BEGIN
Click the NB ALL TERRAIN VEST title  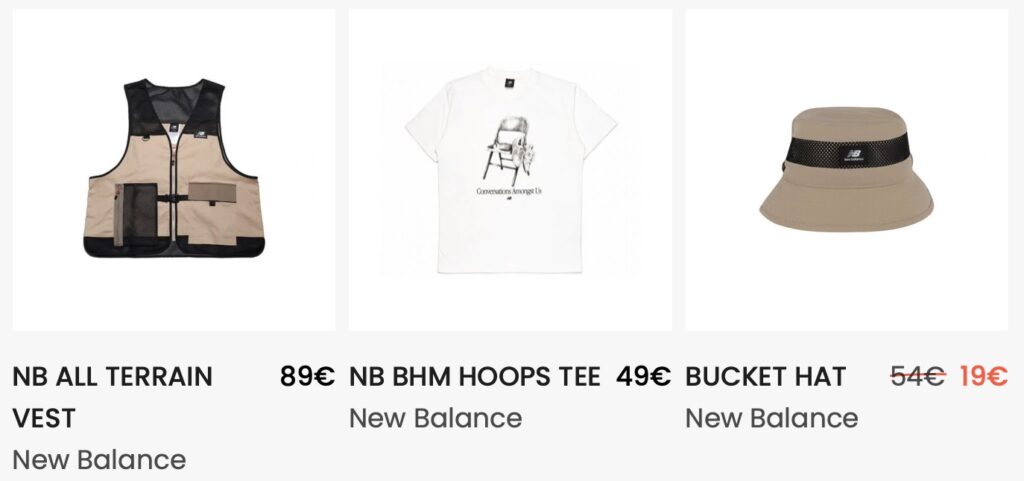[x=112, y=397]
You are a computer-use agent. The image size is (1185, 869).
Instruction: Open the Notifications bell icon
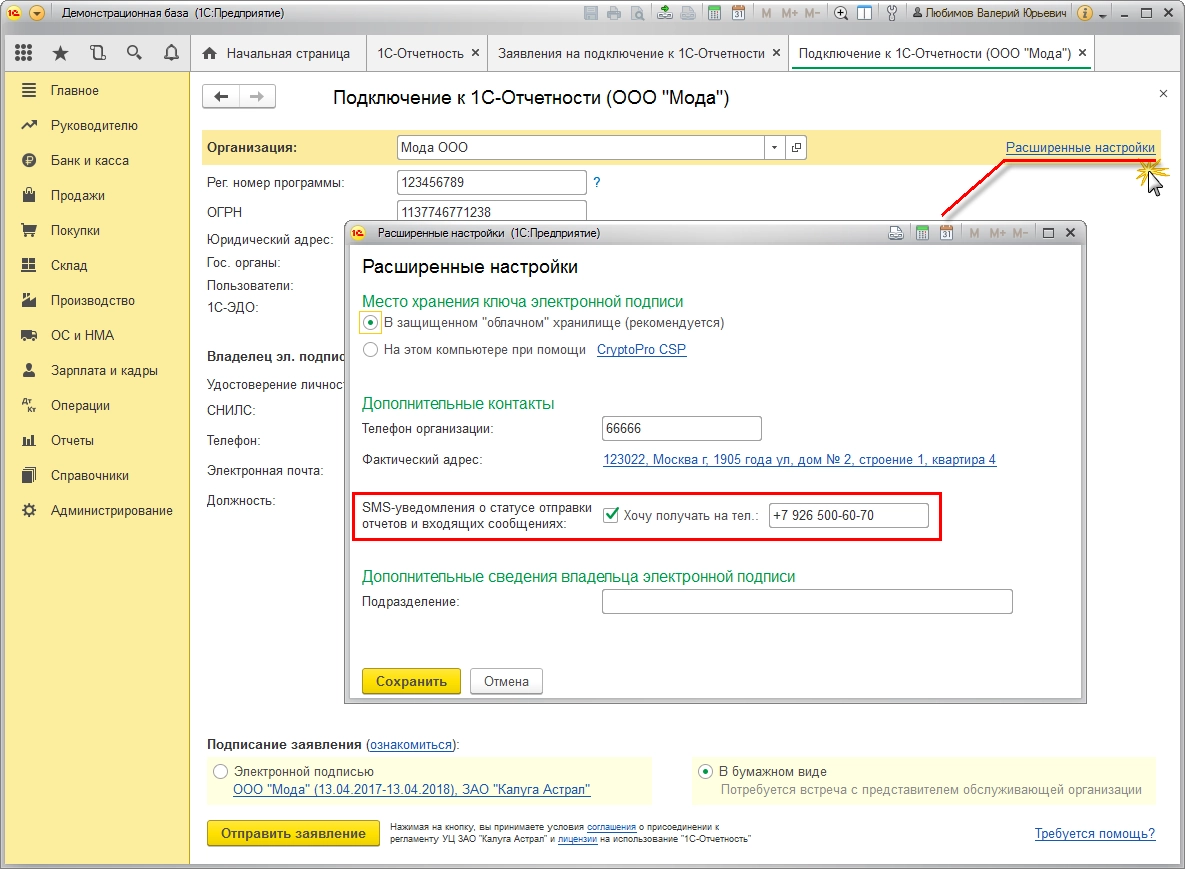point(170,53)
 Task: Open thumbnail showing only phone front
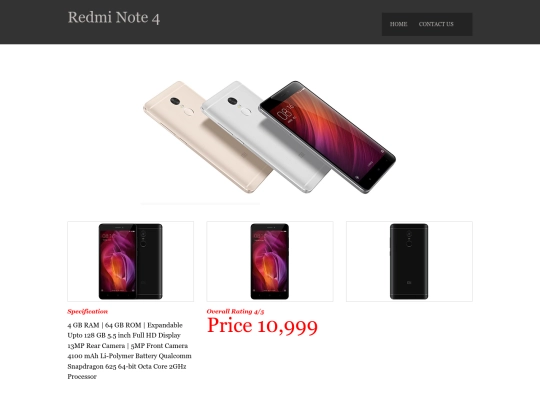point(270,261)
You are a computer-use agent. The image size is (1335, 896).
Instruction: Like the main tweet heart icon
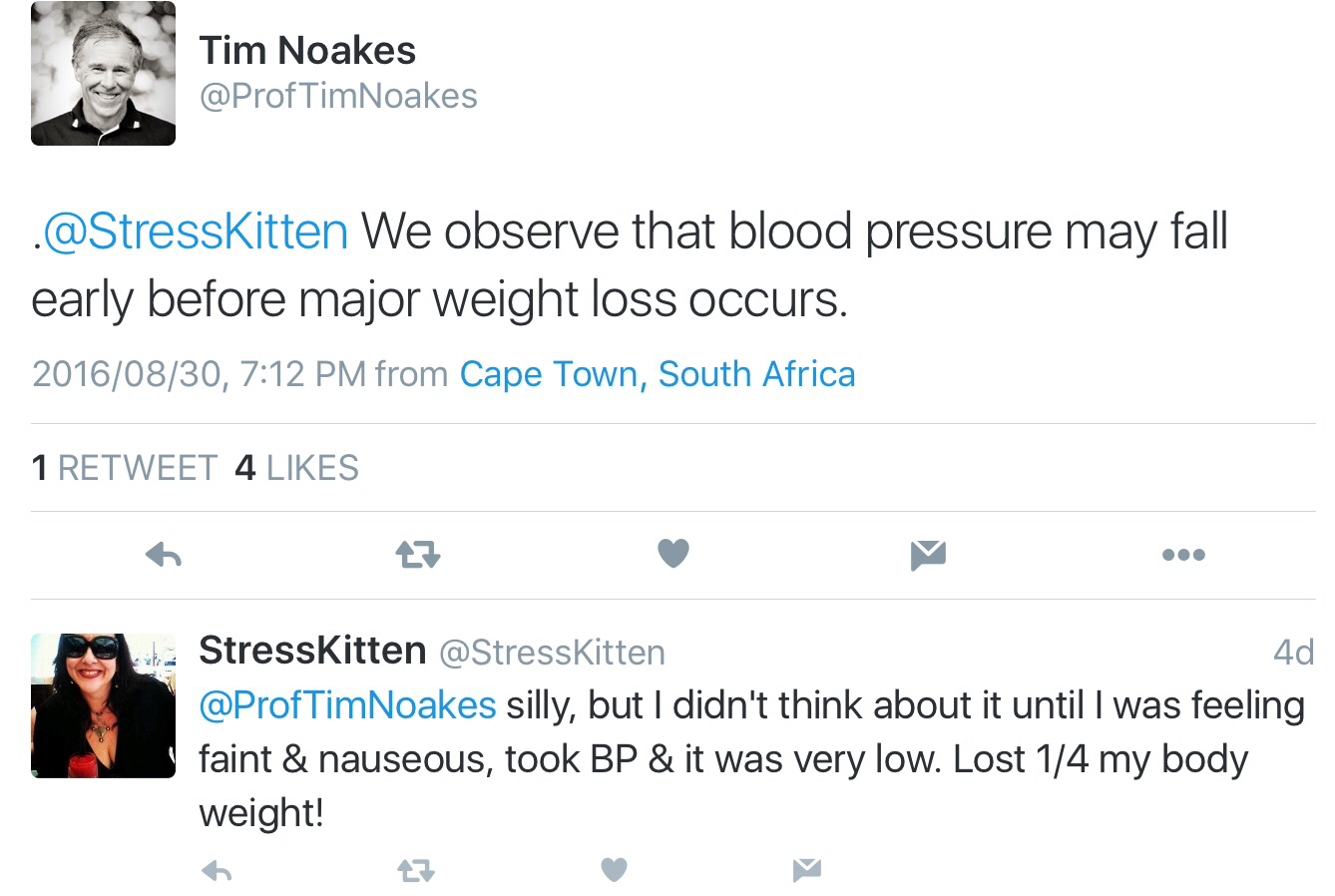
END
> TASK GOAL
Your task is to copy word for word the lines from the line containing "You are a computer-use agent. The image size is (1185, 869)." to the end of the listing, both included, and to drop any pictures.

> SOLUTION TO THIS PROBLEM
You are a computer-use agent. The image size is (1185, 869).
Instruction: Open the Notifications bell icon
point(170,53)
 Task: Open thumbnail showing only phone front
point(270,261)
You are a computer-use agent. The image size is (1335, 896).
Instruction: Like the main tweet heart icon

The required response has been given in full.